* _What to do_: Retype each record exactly.
--- Information provided Enclosed Below ---
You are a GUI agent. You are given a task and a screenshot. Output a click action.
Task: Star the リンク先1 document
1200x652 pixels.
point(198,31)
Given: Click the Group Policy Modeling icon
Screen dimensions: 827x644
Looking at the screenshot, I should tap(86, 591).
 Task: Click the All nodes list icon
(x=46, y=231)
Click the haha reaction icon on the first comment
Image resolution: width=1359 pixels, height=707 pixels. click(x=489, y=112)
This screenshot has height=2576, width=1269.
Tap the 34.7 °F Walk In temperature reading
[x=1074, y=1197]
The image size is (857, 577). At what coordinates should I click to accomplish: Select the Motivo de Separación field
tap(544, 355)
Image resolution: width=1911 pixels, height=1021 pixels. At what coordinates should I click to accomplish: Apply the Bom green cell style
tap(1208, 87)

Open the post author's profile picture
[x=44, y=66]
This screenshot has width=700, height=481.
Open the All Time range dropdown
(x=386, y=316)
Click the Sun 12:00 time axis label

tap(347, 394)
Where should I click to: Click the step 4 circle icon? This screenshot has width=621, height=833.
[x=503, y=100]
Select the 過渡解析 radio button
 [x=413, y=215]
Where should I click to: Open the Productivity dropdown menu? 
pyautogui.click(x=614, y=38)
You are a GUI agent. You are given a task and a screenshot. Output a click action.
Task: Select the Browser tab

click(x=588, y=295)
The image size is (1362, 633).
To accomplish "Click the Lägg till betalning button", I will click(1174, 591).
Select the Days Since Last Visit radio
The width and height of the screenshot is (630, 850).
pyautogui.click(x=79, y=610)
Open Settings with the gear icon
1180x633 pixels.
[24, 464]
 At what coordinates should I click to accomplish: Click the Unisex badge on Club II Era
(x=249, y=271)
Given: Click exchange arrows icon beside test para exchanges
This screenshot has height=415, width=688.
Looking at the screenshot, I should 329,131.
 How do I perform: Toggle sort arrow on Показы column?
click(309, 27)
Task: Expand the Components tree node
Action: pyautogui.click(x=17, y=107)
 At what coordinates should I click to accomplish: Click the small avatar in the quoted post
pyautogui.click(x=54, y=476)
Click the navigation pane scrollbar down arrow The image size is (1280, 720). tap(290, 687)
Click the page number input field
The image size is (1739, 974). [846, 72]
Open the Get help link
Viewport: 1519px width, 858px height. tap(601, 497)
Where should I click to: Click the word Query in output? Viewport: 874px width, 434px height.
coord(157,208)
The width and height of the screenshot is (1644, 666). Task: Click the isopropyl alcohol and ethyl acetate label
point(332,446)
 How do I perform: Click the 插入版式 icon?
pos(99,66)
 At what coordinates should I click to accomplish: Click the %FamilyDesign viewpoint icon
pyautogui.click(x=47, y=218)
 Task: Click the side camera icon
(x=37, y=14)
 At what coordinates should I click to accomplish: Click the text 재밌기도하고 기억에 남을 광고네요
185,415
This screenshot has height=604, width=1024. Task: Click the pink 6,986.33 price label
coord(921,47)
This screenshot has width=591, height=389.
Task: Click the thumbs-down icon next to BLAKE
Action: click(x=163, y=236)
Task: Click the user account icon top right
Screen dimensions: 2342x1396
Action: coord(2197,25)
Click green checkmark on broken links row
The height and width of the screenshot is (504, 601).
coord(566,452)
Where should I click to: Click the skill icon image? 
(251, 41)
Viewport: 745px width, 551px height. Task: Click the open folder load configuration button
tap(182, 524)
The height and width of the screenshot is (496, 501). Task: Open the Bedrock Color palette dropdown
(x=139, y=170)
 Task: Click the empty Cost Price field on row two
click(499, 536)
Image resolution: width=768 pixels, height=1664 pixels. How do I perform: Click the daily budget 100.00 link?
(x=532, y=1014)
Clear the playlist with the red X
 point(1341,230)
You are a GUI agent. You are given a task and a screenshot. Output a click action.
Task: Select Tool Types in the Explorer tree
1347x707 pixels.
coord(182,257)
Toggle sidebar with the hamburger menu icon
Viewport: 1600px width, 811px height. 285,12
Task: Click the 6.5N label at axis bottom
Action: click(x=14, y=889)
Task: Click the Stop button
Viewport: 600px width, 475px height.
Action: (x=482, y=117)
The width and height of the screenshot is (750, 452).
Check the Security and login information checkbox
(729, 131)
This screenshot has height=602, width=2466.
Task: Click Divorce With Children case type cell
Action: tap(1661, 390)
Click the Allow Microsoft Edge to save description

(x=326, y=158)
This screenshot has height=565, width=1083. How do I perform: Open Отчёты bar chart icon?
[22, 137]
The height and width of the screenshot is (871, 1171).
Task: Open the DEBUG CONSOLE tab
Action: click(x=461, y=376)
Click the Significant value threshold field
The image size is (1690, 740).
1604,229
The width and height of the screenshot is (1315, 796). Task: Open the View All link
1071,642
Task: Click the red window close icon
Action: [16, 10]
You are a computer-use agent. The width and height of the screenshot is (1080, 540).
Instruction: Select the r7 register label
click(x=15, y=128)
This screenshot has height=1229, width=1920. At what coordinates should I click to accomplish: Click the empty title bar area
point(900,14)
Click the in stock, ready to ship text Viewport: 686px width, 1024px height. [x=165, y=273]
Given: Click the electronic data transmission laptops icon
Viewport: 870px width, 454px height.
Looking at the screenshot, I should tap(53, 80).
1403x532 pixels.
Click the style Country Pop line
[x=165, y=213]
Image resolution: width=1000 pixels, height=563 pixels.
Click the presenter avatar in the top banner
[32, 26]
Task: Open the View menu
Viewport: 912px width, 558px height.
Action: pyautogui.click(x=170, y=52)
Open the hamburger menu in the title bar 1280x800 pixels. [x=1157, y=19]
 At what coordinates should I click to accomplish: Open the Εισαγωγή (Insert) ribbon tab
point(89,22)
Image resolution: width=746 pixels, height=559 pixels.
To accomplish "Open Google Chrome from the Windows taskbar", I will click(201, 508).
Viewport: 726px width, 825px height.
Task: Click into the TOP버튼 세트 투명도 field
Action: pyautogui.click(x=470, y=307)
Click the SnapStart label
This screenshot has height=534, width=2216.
--- End of Enclosed Information provided ---
* _Response_:
You are a GUI agent. You are given a task and a screenshot. Output a click action.
Task: Star the リンク先1 document
1200x652 pixels.
point(198,31)
Given: Click the Group Policy Modeling icon
Screen dimensions: 827x644
Looking at the screenshot, I should tap(86, 591).
 Task: Click the All nodes list icon
(x=46, y=231)
Click the haha reaction icon on the first comment
Image resolution: width=1359 pixels, height=707 pixels. click(x=489, y=112)
This screenshot has height=2576, width=1269.
Tap the 34.7 °F Walk In temperature reading
[x=1074, y=1197]
The image size is (857, 577). At what coordinates should I click to accomplish: Select the Motivo de Separación field
tap(544, 355)
Image resolution: width=1911 pixels, height=1021 pixels. At what coordinates should I click to accomplish: Apply the Bom green cell style
tap(1208, 87)

Open the post author's profile picture
[x=44, y=66]
This screenshot has width=700, height=481.
Open the All Time range dropdown
(x=386, y=316)
Click the Sun 12:00 time axis label

tap(347, 394)
Where should I click to: Click the step 4 circle icon? This screenshot has width=621, height=833.
[x=503, y=100]
Select the 過渡解析 radio button
 [x=413, y=215]
Where should I click to: Open the Productivity dropdown menu? 
pyautogui.click(x=614, y=38)
You are a GUI agent. You are given a task and a screenshot. Output a click action.
Task: Select the Browser tab

click(x=588, y=295)
The image size is (1362, 633).
To accomplish "Click the Lägg till betalning button", I will click(1174, 591).
Select the Days Since Last Visit radio
The width and height of the screenshot is (630, 850).
pyautogui.click(x=79, y=610)
Open Settings with the gear icon
1180x633 pixels.
[24, 464]
 At what coordinates should I click to accomplish: Click the Unisex badge on Club II Era
(x=249, y=271)
Given: Click exchange arrows icon beside test para exchanges
This screenshot has height=415, width=688.
Looking at the screenshot, I should 329,131.
 How do I perform: Toggle sort arrow on Показы column?
click(309, 27)
Task: Expand the Components tree node
Action: pyautogui.click(x=17, y=107)
 At what coordinates should I click to accomplish: Click the small avatar in the quoted post
pyautogui.click(x=54, y=476)
Click the navigation pane scrollbar down arrow The image size is (1280, 720). tap(290, 687)
Click the page number input field
The image size is (1739, 974). [846, 72]
Open the Get help link
Viewport: 1519px width, 858px height. tap(601, 497)
Where should I click to: Click the word Query in output? Viewport: 874px width, 434px height.
coord(157,208)
The width and height of the screenshot is (1644, 666). Task: Click the isopropyl alcohol and ethyl acetate label
point(332,446)
 How do I perform: Click the 插入版式 icon?
pos(99,66)
 At what coordinates should I click to accomplish: Click the %FamilyDesign viewpoint icon
pyautogui.click(x=47, y=218)
 Task: Click the side camera icon
(x=37, y=14)
 At what coordinates should I click to accomplish: Click the text 재밌기도하고 기억에 남을 광고네요
185,415
This screenshot has height=604, width=1024. Task: Click the pink 6,986.33 price label
coord(921,47)
This screenshot has width=591, height=389.
Task: Click the thumbs-down icon next to BLAKE
Action: click(x=163, y=236)
Task: Click the user account icon top right
Screen dimensions: 2342x1396
Action: coord(2197,25)
Click green checkmark on broken links row
The height and width of the screenshot is (504, 601).
coord(566,452)
Where should I click to: Click the skill icon image? 
(251, 41)
Viewport: 745px width, 551px height. Task: Click the open folder load configuration button
tap(182, 524)
The height and width of the screenshot is (496, 501). Task: Open the Bedrock Color palette dropdown
(x=139, y=170)
 Task: Click the empty Cost Price field on row two
click(499, 536)
Image resolution: width=768 pixels, height=1664 pixels. How do I perform: Click the daily budget 100.00 link?
(x=532, y=1014)
Clear the playlist with the red X
 point(1341,230)
You are a GUI agent. You are given a task and a screenshot. Output a click action.
Task: Select Tool Types in the Explorer tree
1347x707 pixels.
coord(182,257)
Toggle sidebar with the hamburger menu icon
Viewport: 1600px width, 811px height. 285,12
Task: Click the 6.5N label at axis bottom
Action: click(x=14, y=889)
Task: Click the Stop button
Viewport: 600px width, 475px height.
Action: (x=482, y=117)
The width and height of the screenshot is (750, 452).
Check the Security and login information checkbox
(729, 131)
This screenshot has height=602, width=2466.
Task: Click Divorce With Children case type cell
Action: tap(1661, 390)
Click the Allow Microsoft Edge to save description

(x=326, y=158)
This screenshot has height=565, width=1083. How do I perform: Open Отчёты bar chart icon?
[22, 137]
The height and width of the screenshot is (871, 1171).
Task: Open the DEBUG CONSOLE tab
Action: click(x=461, y=376)
Click the Significant value threshold field
The image size is (1690, 740).
1604,229
The width and height of the screenshot is (1315, 796). Task: Open the View All link
1071,642
Task: Click the red window close icon
Action: [16, 10]
You are a computer-use agent. The width and height of the screenshot is (1080, 540).
Instruction: Select the r7 register label
click(x=15, y=128)
This screenshot has height=1229, width=1920. At what coordinates should I click to accomplish: Click the empty title bar area
point(900,14)
Click the in stock, ready to ship text Viewport: 686px width, 1024px height. [x=165, y=273]
Given: Click the electronic data transmission laptops icon
Viewport: 870px width, 454px height.
Looking at the screenshot, I should tap(53, 80).
1403x532 pixels.
Click the style Country Pop line
[x=165, y=213]
Image resolution: width=1000 pixels, height=563 pixels.
Click the presenter avatar in the top banner
[32, 26]
Task: Open the View menu
Viewport: 912px width, 558px height.
Action: pyautogui.click(x=170, y=52)
Open the hamburger menu in the title bar 1280x800 pixels. [x=1157, y=19]
 At what coordinates should I click to accomplish: Open the Εισαγωγή (Insert) ribbon tab
point(89,22)
Image resolution: width=746 pixels, height=559 pixels.
To accomplish "Open Google Chrome from the Windows taskbar", I will click(201, 508).
Viewport: 726px width, 825px height.
Task: Click into the TOP버튼 세트 투명도 field
Action: pyautogui.click(x=470, y=307)
Click the SnapStart label
This screenshot has height=534, width=2216.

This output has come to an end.